## Exercise data
····················
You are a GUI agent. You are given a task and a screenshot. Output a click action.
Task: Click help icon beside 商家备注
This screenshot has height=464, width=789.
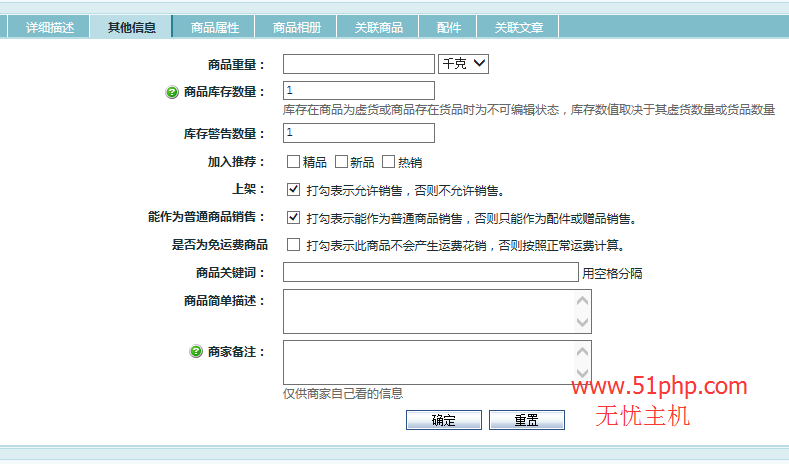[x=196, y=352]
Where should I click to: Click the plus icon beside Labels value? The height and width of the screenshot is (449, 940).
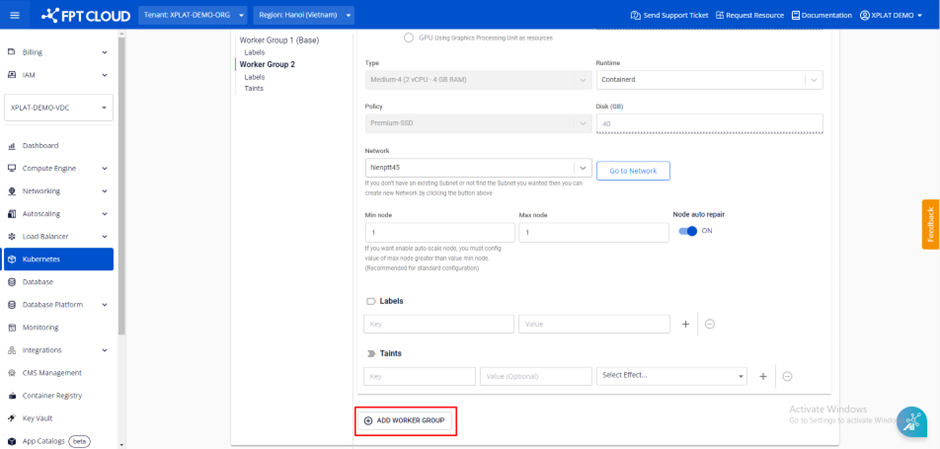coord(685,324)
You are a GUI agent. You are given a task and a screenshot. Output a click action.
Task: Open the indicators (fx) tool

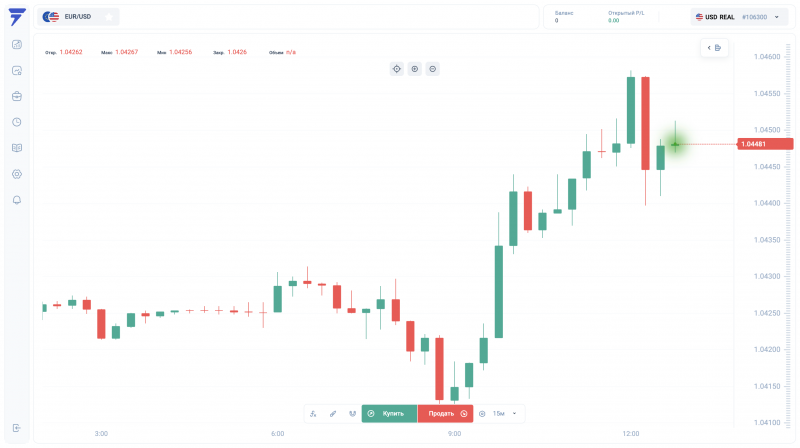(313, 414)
····················
## Your task
Rewrite the lines of all the records as a Markdown table with the columns "Row" and "Line", numbering each row and skipping blank lines. Leave the pictures out of the table.

## Solved problem
| Row | Line |
|---|---|
| 1 | You are a GUI agent. You are given a task and a screenshot. Output a click action. |
| 2 | Task: Click help icon beside 商家备注 |
| 3 | This screenshot has height=464, width=789. |
| 4 | [x=196, y=352] |
| 5 | Where should I click to: Click the plus icon beside Labels value? The height and width of the screenshot is (449, 940). |
| 6 | coord(685,324) |
| 7 | You are a GUI agent. You are given a task and a screenshot. Output a click action. |
| 8 | Task: Open the indicators (fx) tool |
| 9 | (313, 414) |